*** Begin section ***

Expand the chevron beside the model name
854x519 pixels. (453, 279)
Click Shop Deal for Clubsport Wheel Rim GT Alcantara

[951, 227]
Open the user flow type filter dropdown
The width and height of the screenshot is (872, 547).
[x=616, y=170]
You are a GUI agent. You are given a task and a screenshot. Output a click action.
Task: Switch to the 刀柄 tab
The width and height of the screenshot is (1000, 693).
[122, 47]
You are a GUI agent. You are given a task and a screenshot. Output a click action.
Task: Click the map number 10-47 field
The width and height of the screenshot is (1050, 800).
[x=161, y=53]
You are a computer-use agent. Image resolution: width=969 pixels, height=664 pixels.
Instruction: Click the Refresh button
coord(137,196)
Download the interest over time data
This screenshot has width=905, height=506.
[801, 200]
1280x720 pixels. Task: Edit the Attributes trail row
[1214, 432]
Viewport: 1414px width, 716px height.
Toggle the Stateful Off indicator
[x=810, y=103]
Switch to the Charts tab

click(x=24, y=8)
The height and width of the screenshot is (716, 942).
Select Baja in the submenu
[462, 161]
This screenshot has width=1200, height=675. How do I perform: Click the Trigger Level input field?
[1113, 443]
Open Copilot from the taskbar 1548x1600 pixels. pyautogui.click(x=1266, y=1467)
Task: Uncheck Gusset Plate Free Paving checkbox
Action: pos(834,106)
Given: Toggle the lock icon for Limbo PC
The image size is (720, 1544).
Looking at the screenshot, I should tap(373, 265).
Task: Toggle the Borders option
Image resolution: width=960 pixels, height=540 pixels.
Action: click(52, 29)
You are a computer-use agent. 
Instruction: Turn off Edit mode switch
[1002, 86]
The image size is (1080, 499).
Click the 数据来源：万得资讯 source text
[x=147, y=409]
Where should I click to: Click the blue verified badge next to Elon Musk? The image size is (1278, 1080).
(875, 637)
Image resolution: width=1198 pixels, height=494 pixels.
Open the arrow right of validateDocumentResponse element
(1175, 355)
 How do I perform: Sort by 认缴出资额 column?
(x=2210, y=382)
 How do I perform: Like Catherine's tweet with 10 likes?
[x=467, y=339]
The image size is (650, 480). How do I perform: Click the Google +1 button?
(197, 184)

*** End section ***

The word "computer" appears in some of the lines above. Copy those lines.

You are a computer-use agent. Image resolution: width=969 pixels, height=664 pixels.
You are a computer-use agent. 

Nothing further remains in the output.